I'm composing a Python list from an input list run through a transforming function. I would like to include only those items in the output list for which the result isn't None. This works:

def transform(n):
    # expensive irl, so don't execute twice
    return None if n == 2 else n**2


a = [1, 2, 3]

lst = []
for n in a:
    t = transform(n)
    if t is not None:
        lst.append(t)

print(lst)

[1, 9]

I have a hunch that this can be simplified with a comprehension. However, the straighforward solution

def transform(n):
    return None if n == 2 else n**2


a = [1, 2, 3]
lst = [transform(n) for n in a if transform(n) is not None]

print(lst)

is no good since transform() is applied twice to each entry. Any way around this?

CodePudding user response：

Use the := operator for python >=3.8.

lst = [t for n in a if (t:= transform(n)) is not None]

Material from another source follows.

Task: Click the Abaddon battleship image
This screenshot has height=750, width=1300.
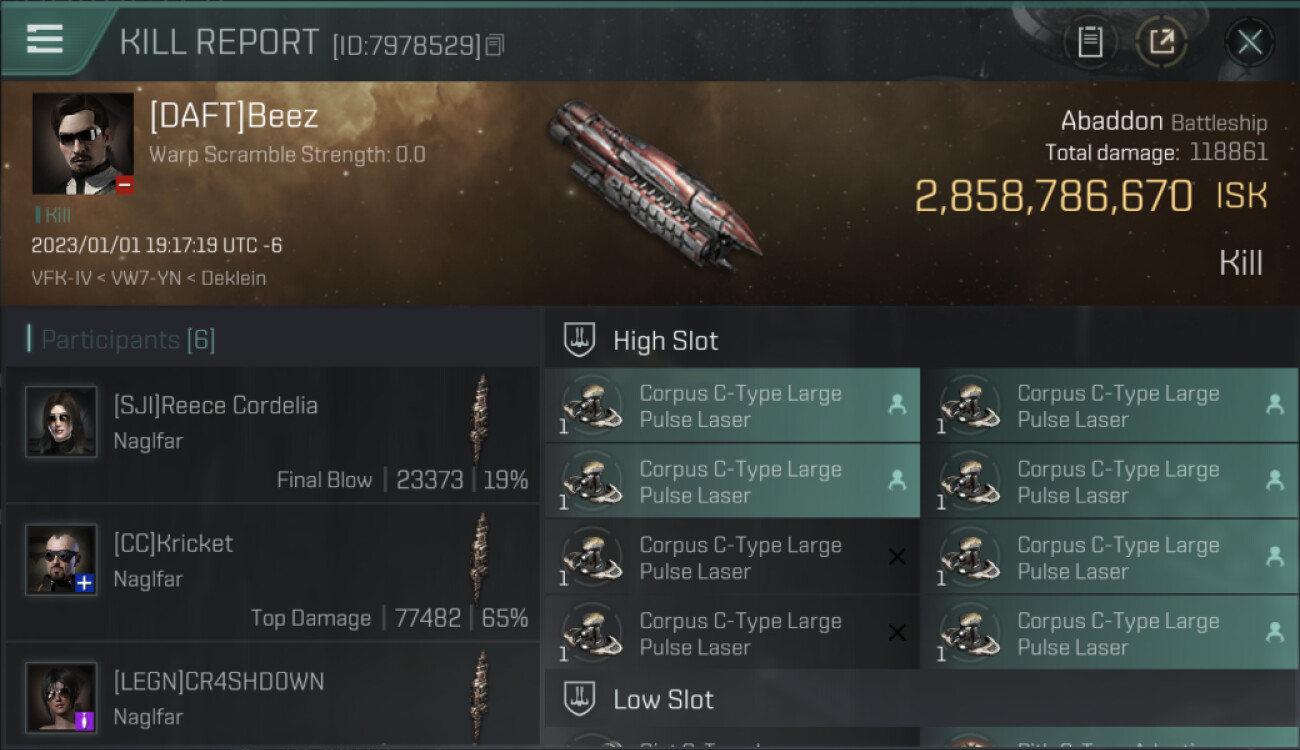Action: point(650,183)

CodePudding user response：

If not able/don't want to use walrus operator, one can use @functools.lru_cache to cache the result from calling the function and avoid calling it twice

import functools

eggs = [2, 4, 5, 3, 2]

@functools.lru_cache
def spam(foo):
    print(foo) # to demonstrate each call
    return None if foo % 2 else foo

print([spam(n) for n in eggs if spam(n) is not None])

output

2
4
5
3
[2, 4, 2]

Compared with walrus operator this will be the better option if there are duplicate values in the input list, i.e. walrus operator will always run the function once per element in the input list.

eggs = [2, 4, 5, 3, 2]

def spam(foo):
    print(foo) # to demonstrate each call
    return None if foo % 2 else foo

print([bar for n in eggs if (bar:=spam(n)) is not None])

output

2
4
5
3
2
[2, 4, 2]